I think it's optional.  When I bought my resale WorldMark account a year ago I was given that same autopay form.  I told the Seller I was not interested in setting up autopay, so I didn't return that form.  The Seller said they offered it because WM provided it.  The deal went through just fine.  And here I am, a year later, and I still do not have autopay.

Dave


----------



## Railman83 (Dec 21, 2018)

DaveNW said:


> I think it's optional.  When I bought my resale WorldMark account a year ago I was given that same autopay form.  I told the Seller I was not interested in setting up autopay, so I didn't return that form.  The Seller said they offered it because WM provided it.  The deal went through just fine.  And here I am, a year later, and I still do not have autopay.
> 
> Dave


I presume that if I wanted autopay later I could simply sign up when my account is set up online?


----------



## ecwinch (Dec 21, 2018)

Railman83 said:


> I presume that if I wanted autopay later I could simply sign up when my account is set up online?



Yes.
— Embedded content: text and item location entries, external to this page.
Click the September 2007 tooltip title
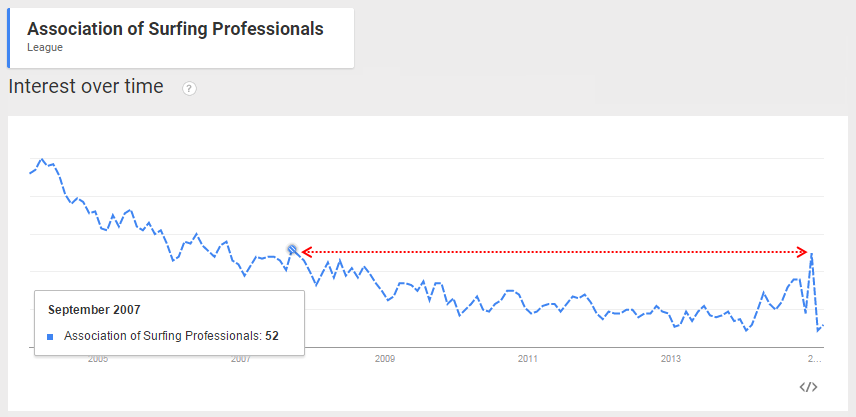The height and width of the screenshot is (417, 856). (94, 310)
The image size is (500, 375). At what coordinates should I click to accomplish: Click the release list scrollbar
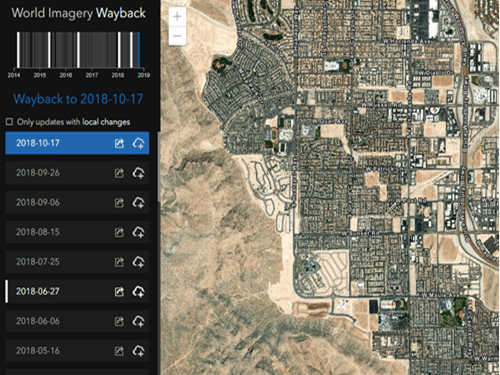159,167
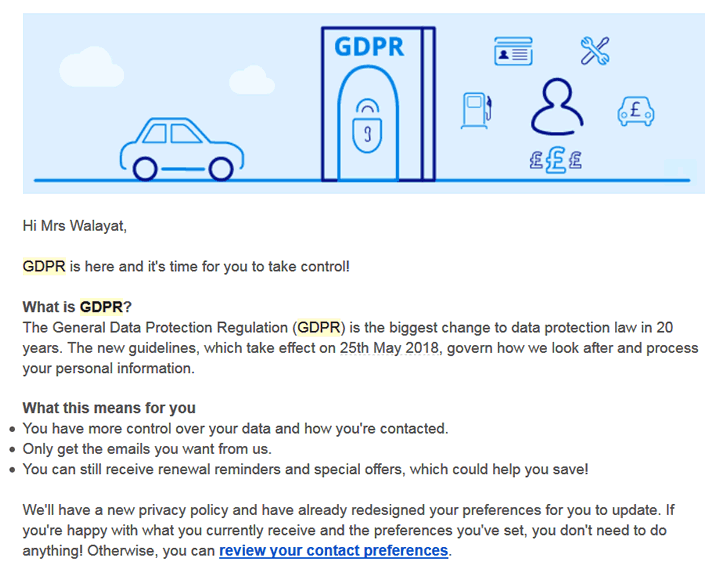Click the "Hi Mrs Walayat" greeting
Screen dimensions: 720x573
tap(75, 226)
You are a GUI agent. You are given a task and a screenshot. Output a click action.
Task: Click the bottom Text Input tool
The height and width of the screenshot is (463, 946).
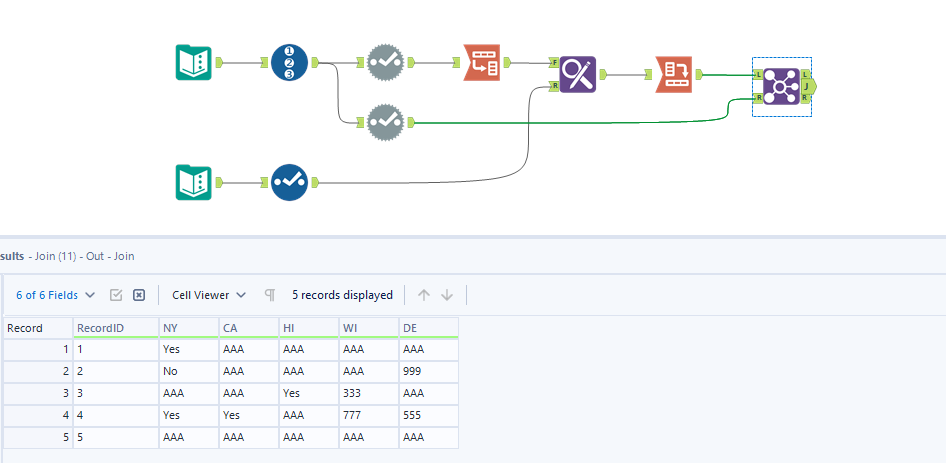[x=193, y=183]
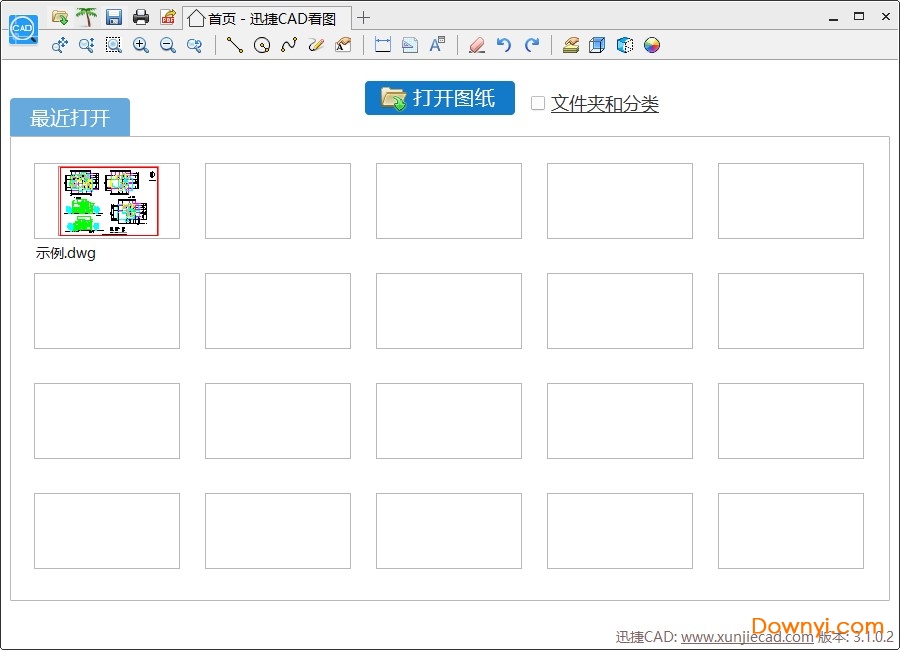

There is on-line form for doing so.


----------



## bizaro86 (Dec 21, 2018)

I bought my last account from an eBay seller who wanted me to send the forms back to them (not to Worldmark). I didn't fill out the autopay form, because I didn't think the ebay seller (whom I didn't particularly trust to be careful with my personal information) needed my credit card/expiry floating around their office. The transaction went through fine, and I signed up for auto-pay after the transaction closed easily.


----------